### EXERCISE DETAILS:
This exercise calls for copying every line below that holds the word "dropdown".
____________________
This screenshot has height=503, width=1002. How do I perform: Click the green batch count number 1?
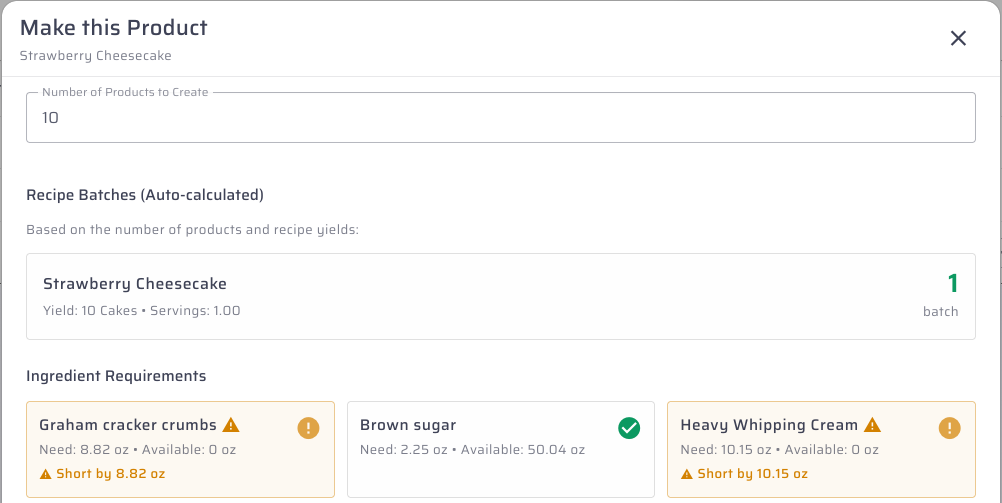[952, 283]
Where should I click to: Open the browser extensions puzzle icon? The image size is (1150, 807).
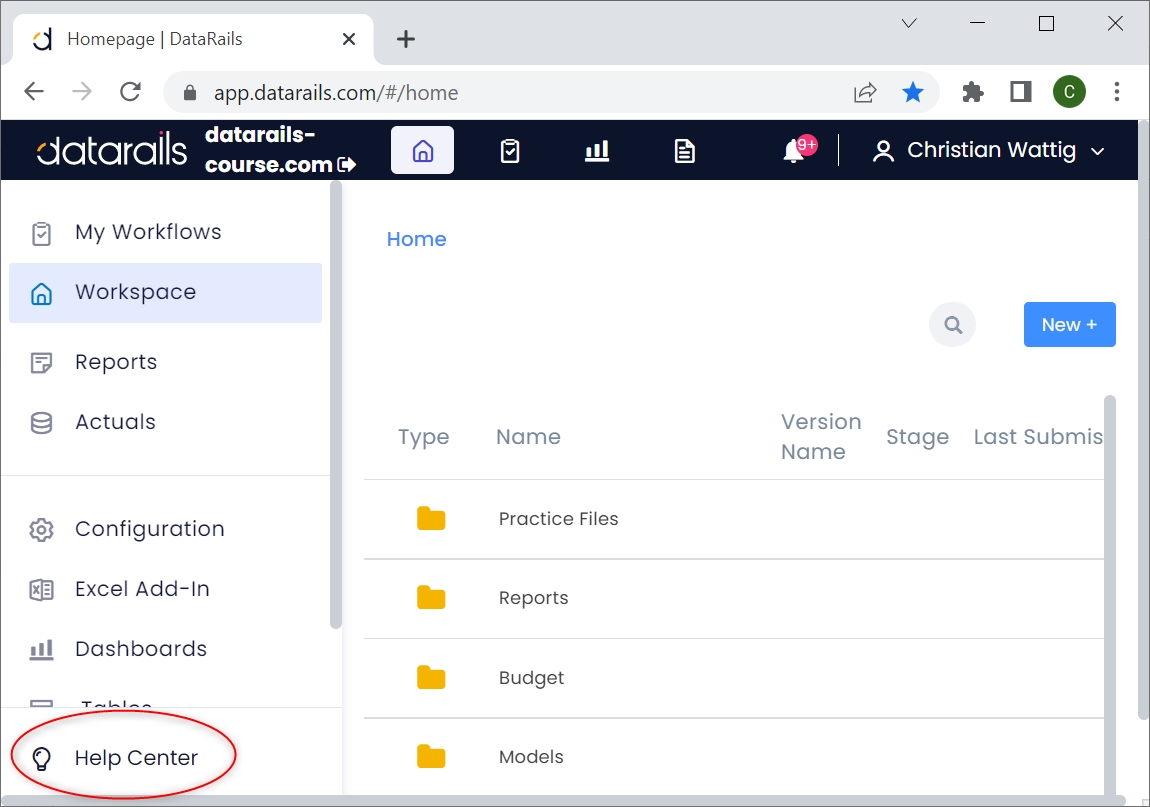[x=972, y=93]
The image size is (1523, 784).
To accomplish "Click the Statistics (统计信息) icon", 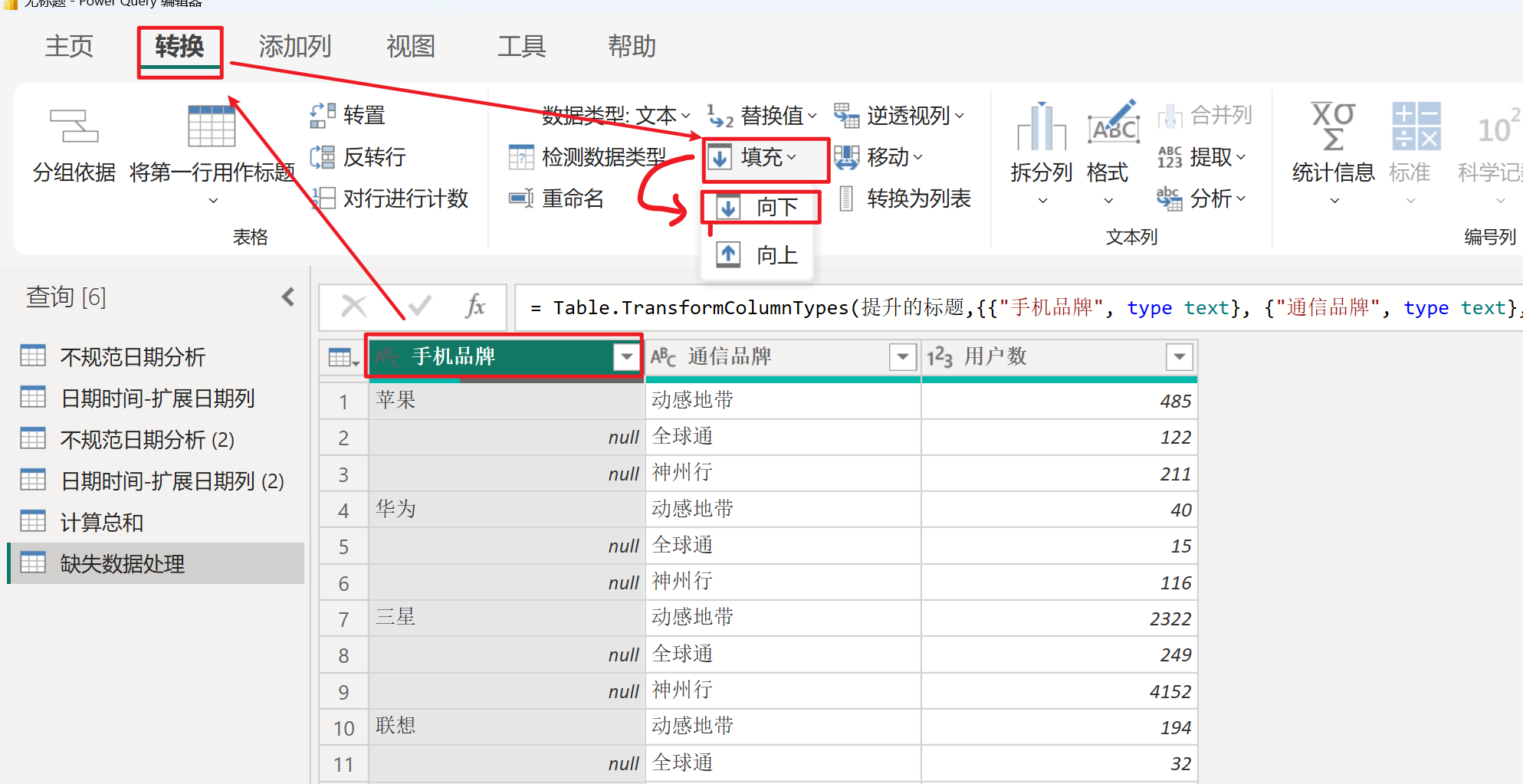I will coord(1333,127).
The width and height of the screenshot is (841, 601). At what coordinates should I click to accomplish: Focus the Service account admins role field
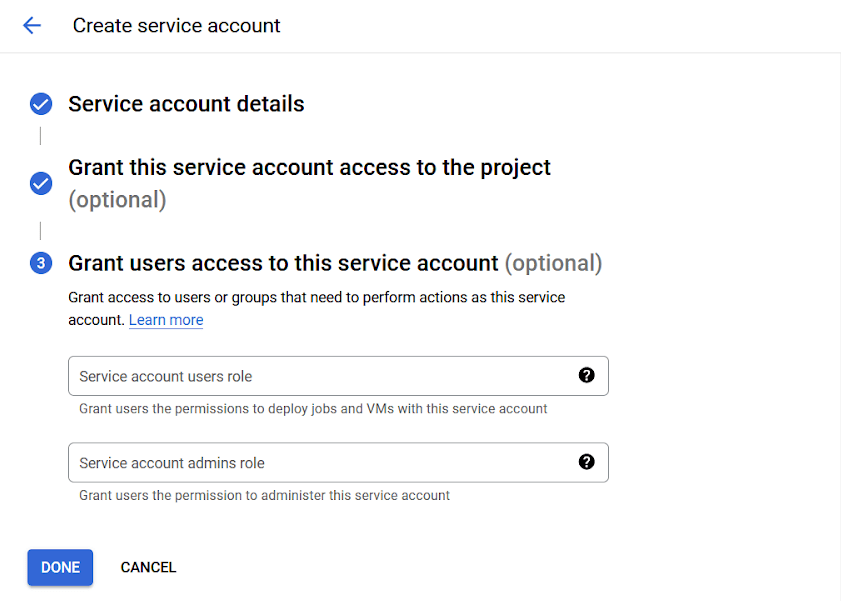(320, 463)
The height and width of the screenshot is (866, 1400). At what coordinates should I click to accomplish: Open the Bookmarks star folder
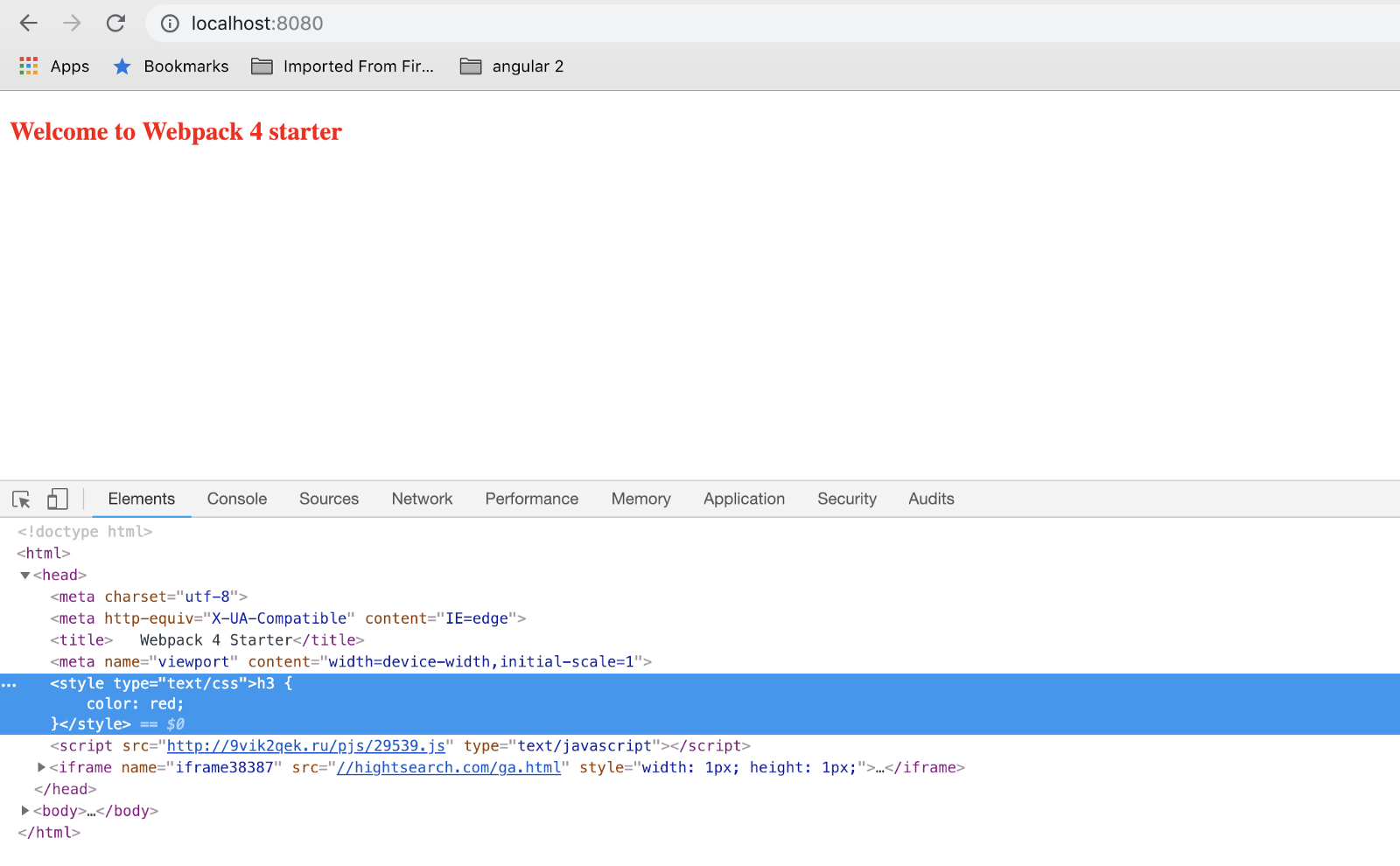(172, 66)
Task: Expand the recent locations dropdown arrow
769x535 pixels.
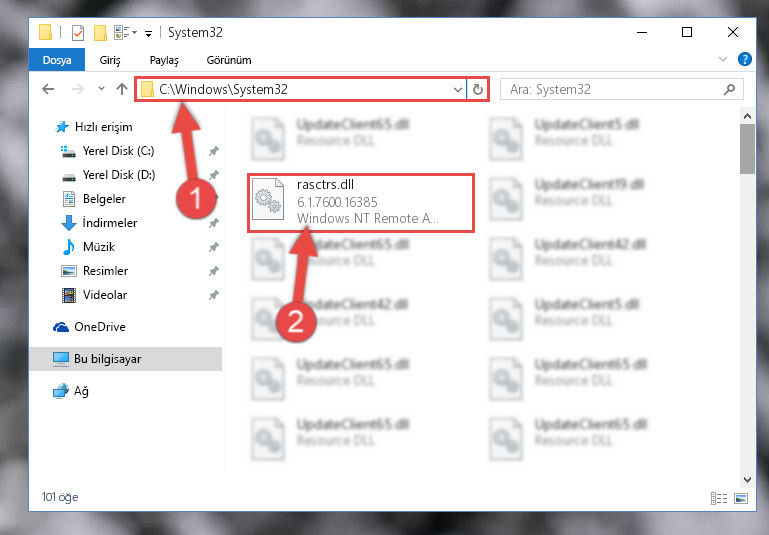Action: pos(101,89)
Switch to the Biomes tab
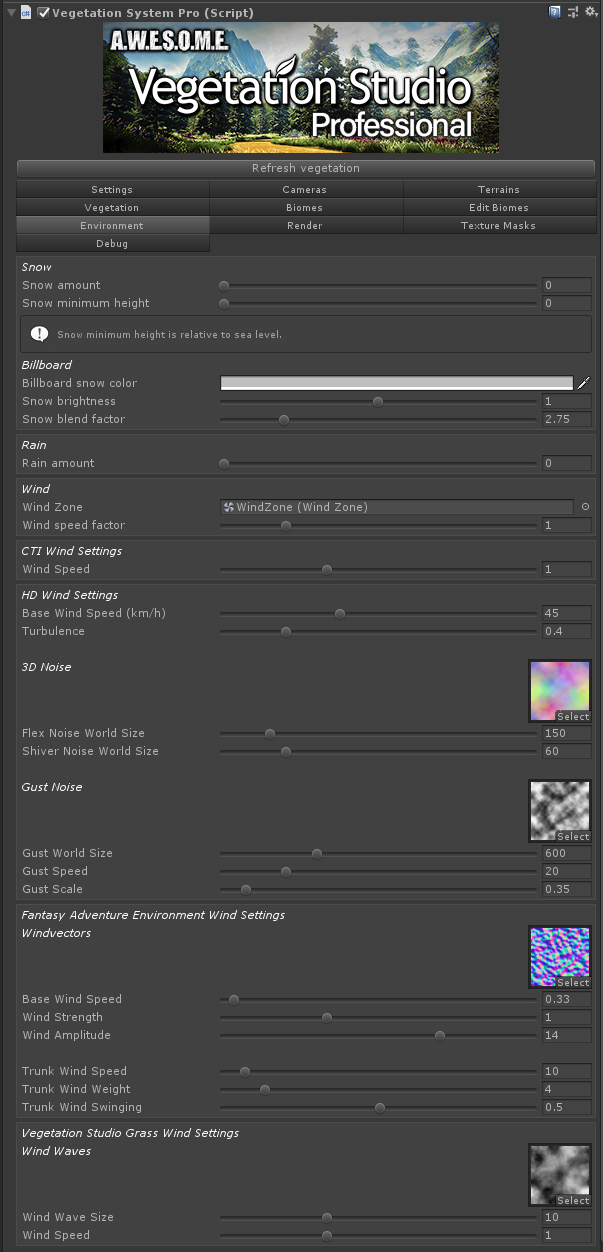The image size is (603, 1252). [305, 207]
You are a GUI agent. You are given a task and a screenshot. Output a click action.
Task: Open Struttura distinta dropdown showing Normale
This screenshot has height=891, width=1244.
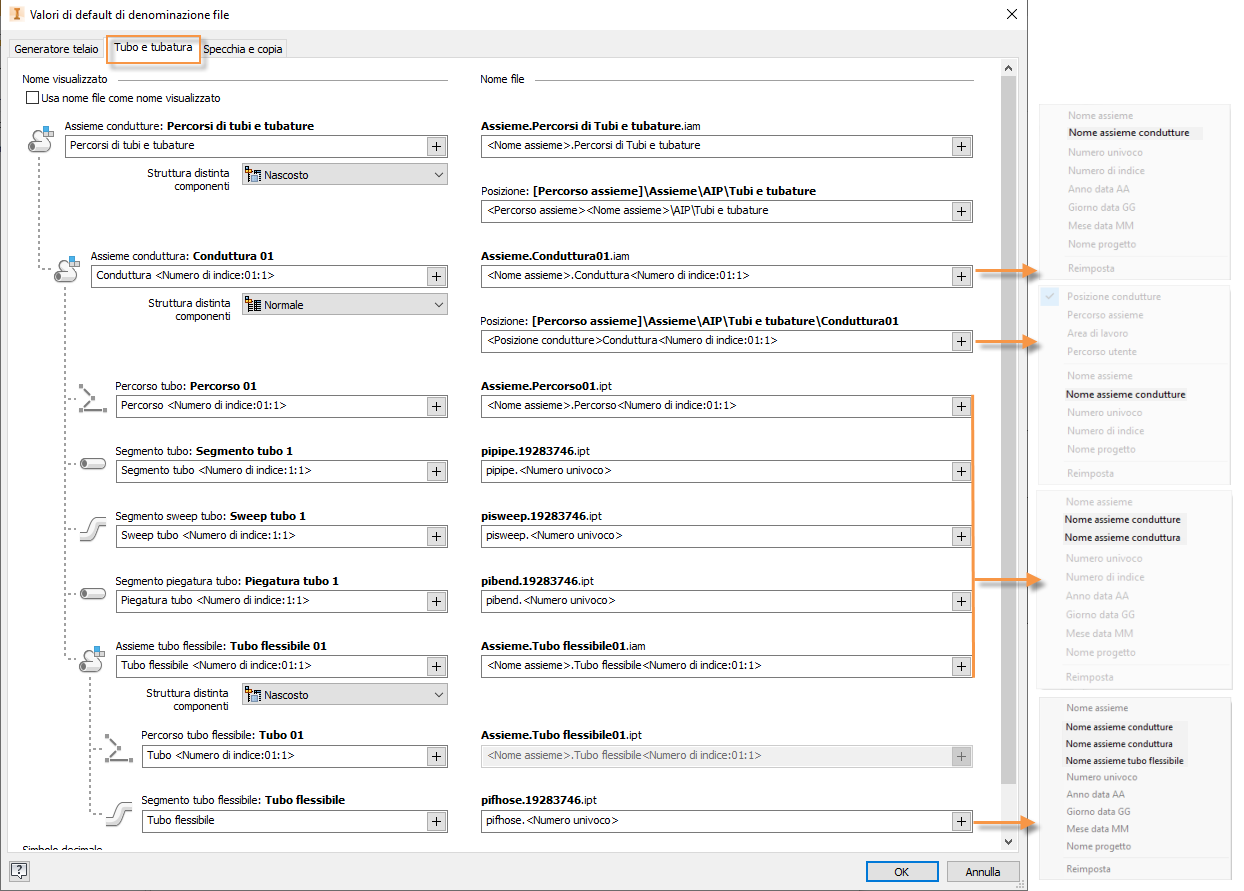tap(345, 305)
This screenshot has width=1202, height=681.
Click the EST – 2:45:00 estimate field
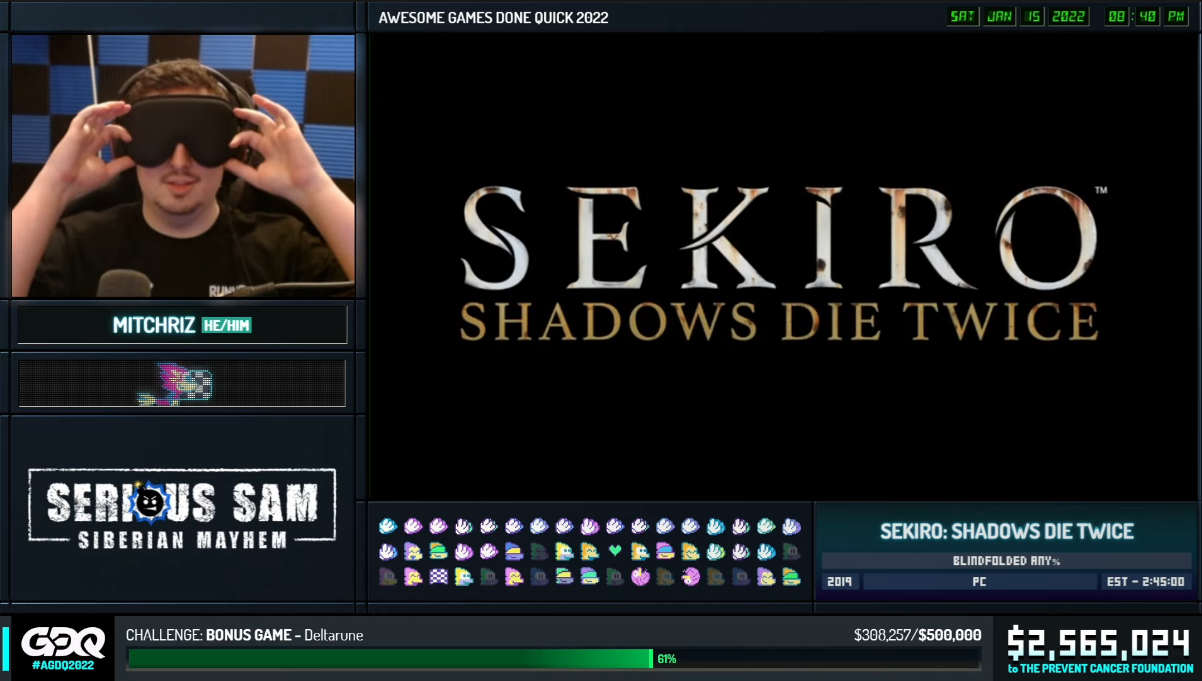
____________________
### FINISHED EXERCISE:
Task: Expand the recent locations dropdown arrow
Task: Open Struttura distinta dropdown showing Normale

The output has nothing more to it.